Findings of this study suggest more planning is required prior to implementing a GIS/monitoring program for the Blue Mountain region. The issues that need addressing can be categorized into three groups: Technology, Science/Data, and Policy. Responsibilities of the Technology Group would be to design a system of hardware, software, and networks. The Science/Data Group should focus on links among research, management, and restoration; data priorities; data collection and standards; and sampling strategies. The Policy Group should address issues of administrative structure; interagency cooperation; privacy; and data accessibility. We estimate pre-implementation planning to take between 12 and 18 months and will require a coordinator.

Beginning the GIS/monitoring in a trial region of the Blue Mountains may be a valuable exercise for testing all aspects of implementation. The area selected for field testing should include several public and private ownerships to represent the myriad of challenges that will be faced across the entire region.

Information is lacking on values, attitudes and expectations. This is the greatest data gap in this project. Applying data on human benefits to natural resource management is poorly developed compared to the application of data from the physical and life sciences. This suggests that incorporating some of the proposed measurable parameters into a monitoring system will lag behind others. As the monitoring plan develops, managers should realize that human dimensions of resource management will be added.

The question of how data will be used to make landscape-level management decisions is a significant issue. Using new technologies and paradigms in resource management may require new administrative approaches.
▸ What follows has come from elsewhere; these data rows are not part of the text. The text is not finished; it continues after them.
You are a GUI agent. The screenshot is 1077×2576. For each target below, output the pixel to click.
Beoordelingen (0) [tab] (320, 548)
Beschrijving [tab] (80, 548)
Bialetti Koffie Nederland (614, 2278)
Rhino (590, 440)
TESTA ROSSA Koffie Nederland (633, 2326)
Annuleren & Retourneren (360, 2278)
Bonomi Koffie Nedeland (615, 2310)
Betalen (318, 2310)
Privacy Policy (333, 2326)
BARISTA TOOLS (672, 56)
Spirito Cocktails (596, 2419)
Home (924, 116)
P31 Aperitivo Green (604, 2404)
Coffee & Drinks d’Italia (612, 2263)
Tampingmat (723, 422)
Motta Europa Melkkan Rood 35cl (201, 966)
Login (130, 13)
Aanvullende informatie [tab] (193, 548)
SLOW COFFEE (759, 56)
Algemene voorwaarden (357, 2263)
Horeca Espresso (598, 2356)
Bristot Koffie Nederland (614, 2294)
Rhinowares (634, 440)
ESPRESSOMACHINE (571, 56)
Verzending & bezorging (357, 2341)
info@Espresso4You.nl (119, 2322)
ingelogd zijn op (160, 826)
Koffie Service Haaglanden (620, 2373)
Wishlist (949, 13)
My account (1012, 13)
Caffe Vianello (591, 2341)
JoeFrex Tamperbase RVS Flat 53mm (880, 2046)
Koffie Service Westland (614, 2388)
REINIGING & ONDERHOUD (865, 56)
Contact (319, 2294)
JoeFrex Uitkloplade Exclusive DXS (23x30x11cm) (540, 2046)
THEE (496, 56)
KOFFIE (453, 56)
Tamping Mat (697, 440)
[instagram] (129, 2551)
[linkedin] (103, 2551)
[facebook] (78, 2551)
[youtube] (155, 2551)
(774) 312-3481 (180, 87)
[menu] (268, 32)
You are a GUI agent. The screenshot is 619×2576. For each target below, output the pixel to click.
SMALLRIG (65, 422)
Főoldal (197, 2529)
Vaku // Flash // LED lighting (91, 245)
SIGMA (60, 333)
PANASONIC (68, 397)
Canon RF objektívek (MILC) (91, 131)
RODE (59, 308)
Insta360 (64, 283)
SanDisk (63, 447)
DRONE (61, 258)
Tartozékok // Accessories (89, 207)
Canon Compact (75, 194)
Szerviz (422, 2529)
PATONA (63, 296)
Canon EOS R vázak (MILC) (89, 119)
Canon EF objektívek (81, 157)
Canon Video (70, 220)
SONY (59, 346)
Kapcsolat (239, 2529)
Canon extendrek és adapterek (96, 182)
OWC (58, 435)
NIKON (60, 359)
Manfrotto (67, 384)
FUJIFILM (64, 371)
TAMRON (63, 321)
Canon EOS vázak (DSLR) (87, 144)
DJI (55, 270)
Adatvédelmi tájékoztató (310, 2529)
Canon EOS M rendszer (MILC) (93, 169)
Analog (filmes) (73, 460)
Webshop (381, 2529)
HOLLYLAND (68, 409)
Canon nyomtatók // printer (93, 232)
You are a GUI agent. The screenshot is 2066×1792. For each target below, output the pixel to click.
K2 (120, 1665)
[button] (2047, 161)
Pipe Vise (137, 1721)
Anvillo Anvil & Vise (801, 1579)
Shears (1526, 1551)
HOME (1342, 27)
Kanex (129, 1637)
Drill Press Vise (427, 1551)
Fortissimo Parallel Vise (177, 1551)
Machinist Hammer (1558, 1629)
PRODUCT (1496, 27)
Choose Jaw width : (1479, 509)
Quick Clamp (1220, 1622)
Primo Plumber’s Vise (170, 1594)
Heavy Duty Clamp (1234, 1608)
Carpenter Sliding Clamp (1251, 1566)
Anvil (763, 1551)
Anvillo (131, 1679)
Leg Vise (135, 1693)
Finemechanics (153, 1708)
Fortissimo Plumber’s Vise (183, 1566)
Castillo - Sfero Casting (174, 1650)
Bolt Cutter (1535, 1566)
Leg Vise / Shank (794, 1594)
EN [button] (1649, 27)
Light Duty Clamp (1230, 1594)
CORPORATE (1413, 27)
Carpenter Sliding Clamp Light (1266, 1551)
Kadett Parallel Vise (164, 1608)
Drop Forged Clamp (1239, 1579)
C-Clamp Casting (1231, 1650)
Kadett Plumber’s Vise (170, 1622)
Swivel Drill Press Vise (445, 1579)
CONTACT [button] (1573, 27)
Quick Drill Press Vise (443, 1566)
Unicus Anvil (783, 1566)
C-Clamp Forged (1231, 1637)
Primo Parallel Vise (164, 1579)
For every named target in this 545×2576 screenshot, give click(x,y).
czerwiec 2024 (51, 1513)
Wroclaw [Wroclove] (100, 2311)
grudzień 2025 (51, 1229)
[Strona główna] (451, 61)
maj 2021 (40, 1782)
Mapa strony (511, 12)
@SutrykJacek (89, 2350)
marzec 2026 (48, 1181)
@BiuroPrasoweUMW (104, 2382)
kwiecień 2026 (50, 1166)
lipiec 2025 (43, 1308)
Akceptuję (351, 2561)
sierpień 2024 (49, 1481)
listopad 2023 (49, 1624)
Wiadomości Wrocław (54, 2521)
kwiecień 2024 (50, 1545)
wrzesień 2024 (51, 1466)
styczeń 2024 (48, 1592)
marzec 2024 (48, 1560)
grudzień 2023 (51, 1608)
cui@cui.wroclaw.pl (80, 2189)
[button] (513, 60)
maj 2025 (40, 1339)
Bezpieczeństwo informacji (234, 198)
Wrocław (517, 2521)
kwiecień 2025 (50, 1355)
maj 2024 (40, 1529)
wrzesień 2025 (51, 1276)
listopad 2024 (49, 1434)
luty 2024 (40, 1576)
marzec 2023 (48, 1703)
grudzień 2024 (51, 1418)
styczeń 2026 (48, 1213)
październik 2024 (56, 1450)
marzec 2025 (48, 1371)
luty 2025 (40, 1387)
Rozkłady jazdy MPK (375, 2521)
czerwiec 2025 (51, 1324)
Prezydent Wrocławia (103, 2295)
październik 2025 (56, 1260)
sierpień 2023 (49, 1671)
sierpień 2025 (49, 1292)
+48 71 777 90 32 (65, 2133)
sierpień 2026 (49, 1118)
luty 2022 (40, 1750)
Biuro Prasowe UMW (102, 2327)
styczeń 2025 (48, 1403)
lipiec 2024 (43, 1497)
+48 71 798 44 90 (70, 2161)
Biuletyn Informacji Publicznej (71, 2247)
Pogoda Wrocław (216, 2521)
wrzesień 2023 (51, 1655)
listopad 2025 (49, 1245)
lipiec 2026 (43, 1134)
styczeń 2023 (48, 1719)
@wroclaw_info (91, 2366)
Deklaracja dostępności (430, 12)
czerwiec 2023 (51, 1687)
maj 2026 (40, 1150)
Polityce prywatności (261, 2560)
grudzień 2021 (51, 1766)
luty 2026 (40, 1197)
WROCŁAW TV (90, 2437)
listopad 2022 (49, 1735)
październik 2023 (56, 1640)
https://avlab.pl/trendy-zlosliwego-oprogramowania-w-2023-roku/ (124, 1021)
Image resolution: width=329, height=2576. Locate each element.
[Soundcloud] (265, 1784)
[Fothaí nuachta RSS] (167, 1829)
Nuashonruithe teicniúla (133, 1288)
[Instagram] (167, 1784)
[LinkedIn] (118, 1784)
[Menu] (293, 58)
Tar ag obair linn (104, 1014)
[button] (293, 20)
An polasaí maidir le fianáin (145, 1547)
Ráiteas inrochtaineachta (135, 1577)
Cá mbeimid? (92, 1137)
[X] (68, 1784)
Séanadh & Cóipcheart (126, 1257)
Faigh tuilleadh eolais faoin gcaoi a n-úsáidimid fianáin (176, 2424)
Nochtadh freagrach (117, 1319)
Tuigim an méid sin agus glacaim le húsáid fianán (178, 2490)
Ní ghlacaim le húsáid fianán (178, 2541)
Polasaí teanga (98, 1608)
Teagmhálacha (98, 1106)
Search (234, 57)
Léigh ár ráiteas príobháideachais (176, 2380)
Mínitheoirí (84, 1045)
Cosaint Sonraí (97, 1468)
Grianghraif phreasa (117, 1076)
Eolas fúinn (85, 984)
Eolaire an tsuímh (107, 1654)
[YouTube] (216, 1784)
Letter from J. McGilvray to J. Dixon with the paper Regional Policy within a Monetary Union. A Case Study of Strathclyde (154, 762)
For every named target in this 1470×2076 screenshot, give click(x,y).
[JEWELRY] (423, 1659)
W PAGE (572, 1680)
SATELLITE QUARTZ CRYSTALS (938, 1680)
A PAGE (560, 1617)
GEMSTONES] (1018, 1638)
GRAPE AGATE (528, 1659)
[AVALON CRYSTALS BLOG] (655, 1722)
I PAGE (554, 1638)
We conclude that using GIS to monitor forest and rangeland health in the Blue Mountains is indeed feasible. Existing GIS programs within other agencies offer the potential for mutually beneficial partnerships. BMNRI cooperators, other state, and federal agencies all appear willing to cooperate with this effort. Instituting a program that can lead to ecosystem-level management across ownership boundaries offers exciting new challenges for everyone.